Peraturan Pemerintah Nomor 112 Tahun 2007 tentang Penataan dan Pembinaan Pasar Tradisional, Pusat Perbelanjaan dan Toko Modern, sepertinya turut menegaskan keberadaan ‘Carrefour’ sebagai ancaman bagi keberlangsungan

kegiatan ekonomi pedagang Pasar Sembada. Pada peraturan pemerintah ini terdapat dua persoalan yang mendasar, yaitu: Pertama, Permasalahan zonasi yang di dalam peraturan ini pemerintah tidak mengatur tentang zona mana saja yang boleh dibangun untuk hypermarket, sehingga banyak pengelola ritel hypermarket yang membangun semaunya dengan mendirikan bangunannya berada di dekat pasar-pasar tradisional. Kedua, pemerintah daerah semakin banyak menarik retribusi kepada para pedagang pasar tradisional. Sehingga hal ini membuat para pedagang enggan untuk berdagang kembali di pasar tradisional (Setiadi, 2003).

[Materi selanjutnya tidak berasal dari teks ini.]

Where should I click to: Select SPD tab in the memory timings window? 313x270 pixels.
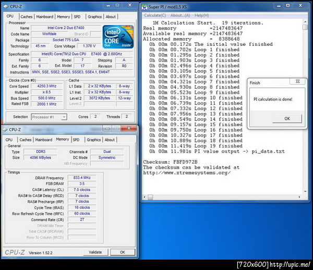(76, 140)
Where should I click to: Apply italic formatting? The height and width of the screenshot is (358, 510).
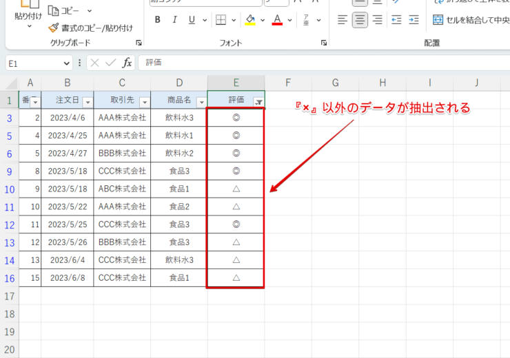[174, 19]
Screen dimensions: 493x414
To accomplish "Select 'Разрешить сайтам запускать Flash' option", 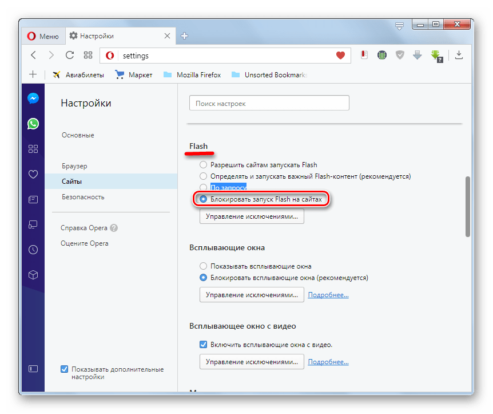I will (x=203, y=165).
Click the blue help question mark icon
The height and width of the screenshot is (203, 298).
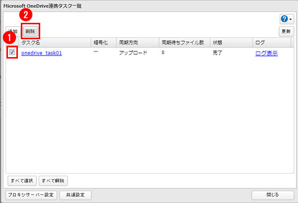[284, 18]
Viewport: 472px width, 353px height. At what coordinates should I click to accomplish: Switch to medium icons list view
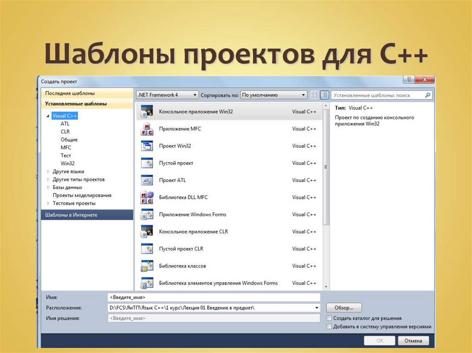click(325, 95)
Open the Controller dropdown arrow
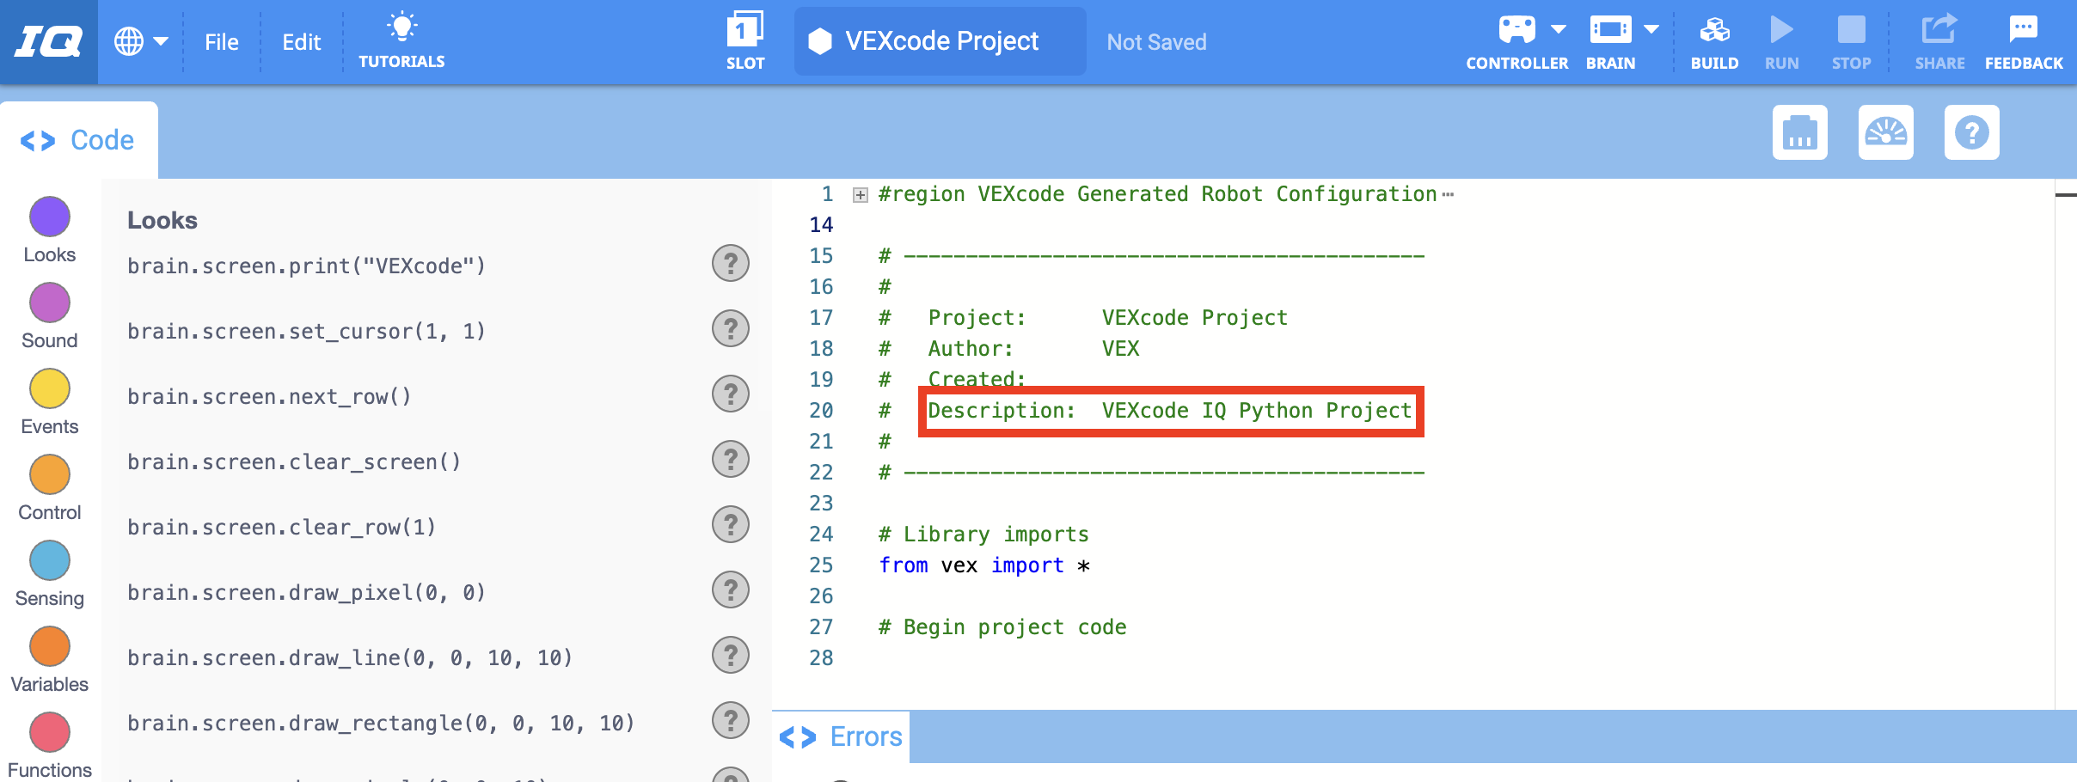Screen dimensions: 2077x782 coord(1559,28)
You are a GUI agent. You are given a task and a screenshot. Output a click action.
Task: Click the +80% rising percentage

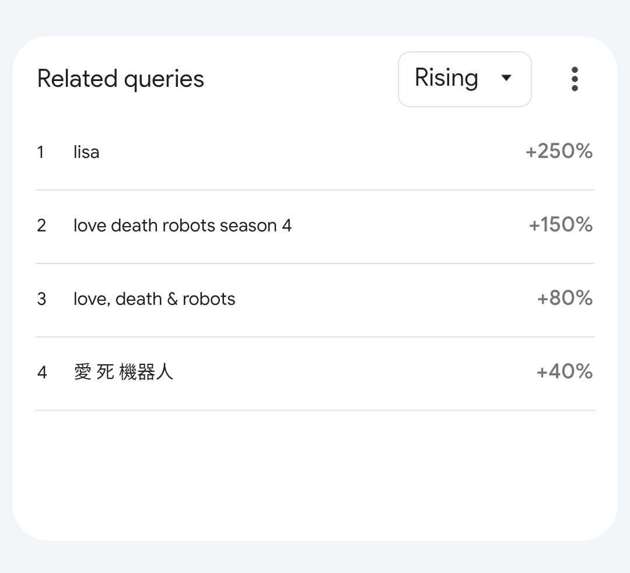[565, 298]
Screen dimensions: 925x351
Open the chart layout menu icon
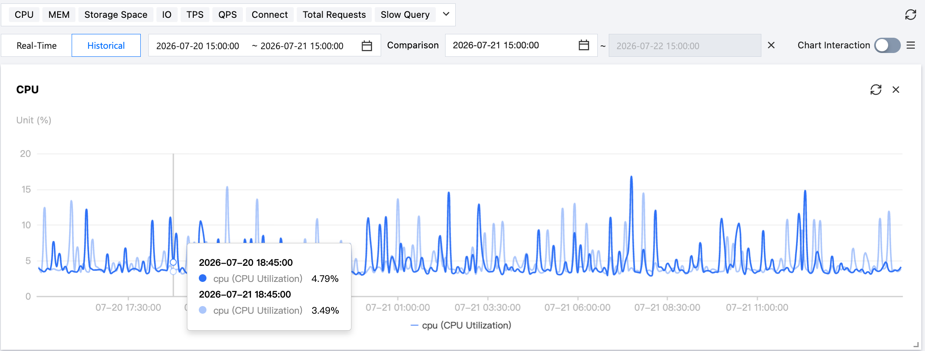[911, 45]
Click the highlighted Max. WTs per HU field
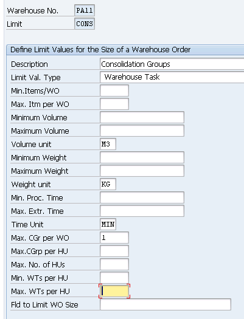The image size is (244, 319). tap(114, 291)
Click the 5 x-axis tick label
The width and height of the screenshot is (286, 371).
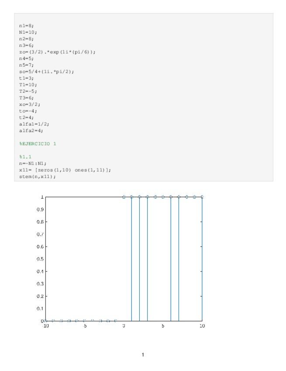tap(162, 326)
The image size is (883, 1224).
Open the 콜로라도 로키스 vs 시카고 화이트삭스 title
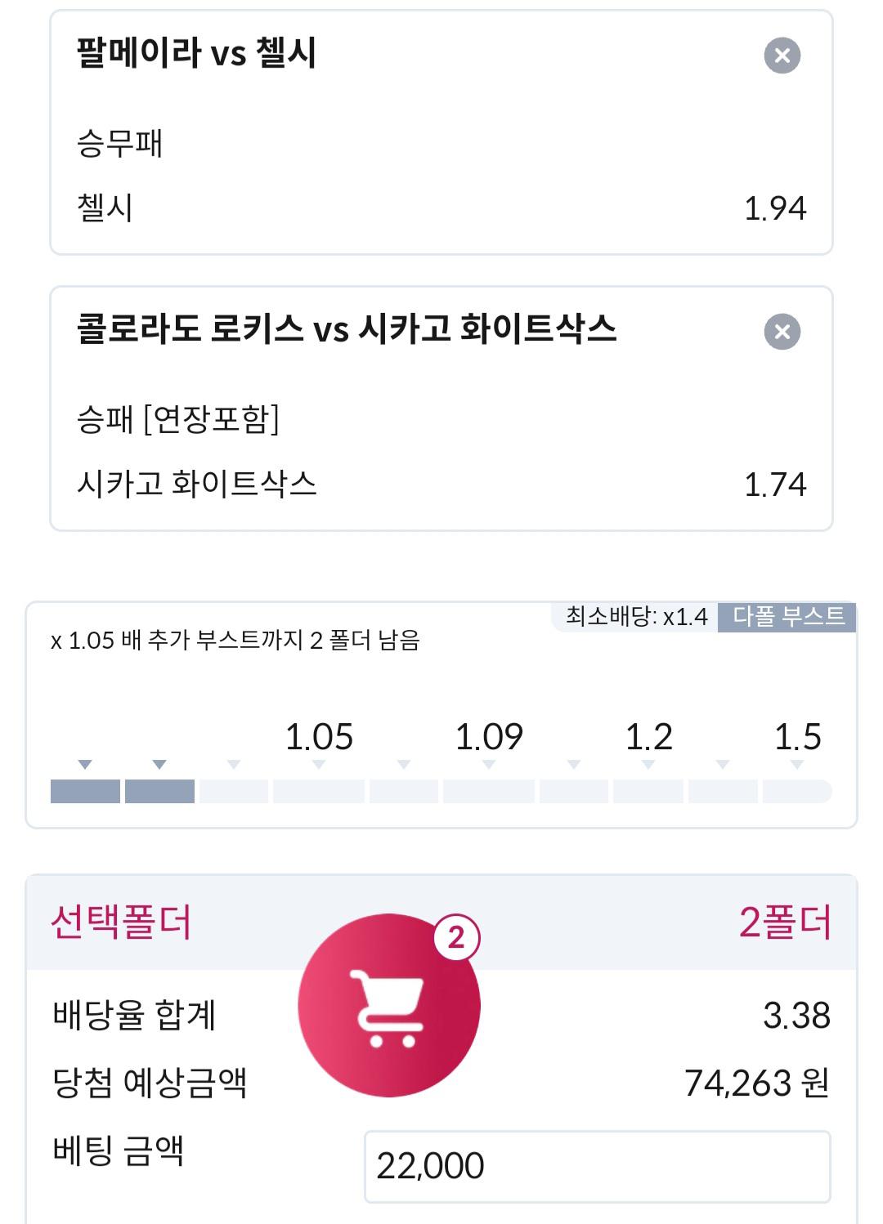pos(347,329)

Penarikan retribusi oleh pemerintah terhadap para pedagang pasar tradisional yang semakin tinggi sepertinya menjadi peluang yang dimanfaatkan oleh para pemilik lapak (oknum/agen pasar) di Pasar Sembada dalam menaikkan harga sewa lapak. Sebagaimana telah dikemukakan pada pargaraf-paragraf sebelumnya, bahwa tantangan lainnya bagi para pedagang di Pasar Sembada untuk tetap bertahan berjualan di Pasar Sembada adalah kenaikan harga sewa lapak yang begitu tinggi, dan juga berbagai biaya retribusi yang semakin tidak karuan.

Realitas tantangan (kendala) para pedagang Pasar Sembada tersebut sepertinya dapat dipahami dengan menilik pandangan Hefner (2000) yang menyatakan, bahwa eksistensi pedagang pasar sangat dipengaruhi oleh hubungan sosial yang mendukung terhadap suatu kedinamikaan lingkungan pasar dalam menghadirkan norma-norma, kepercayaan, dan jaringan-jaringan dalam kehidupan ekonomi yang merepresentasikan keunikan suatu pasar. Gambaran tentang organisasi sosial, seperti kepercayaan, norma-norma, dan

jaringan-jaringan dapat meningkatkan efisiensi masyarakat dengan menyiapkan tindakan yang terkoordinasi, atau justru sebaliknya, dapat mengakibatkan kesimpangsiuran dalam praktik ekonomi pasar; seluruh hal tersebut mewakili suatu modal masyarakat yang sama vitalnya bagi kehidupan ekonomi seperti modal fisik itu sendiri (Hefner, 2000: 339).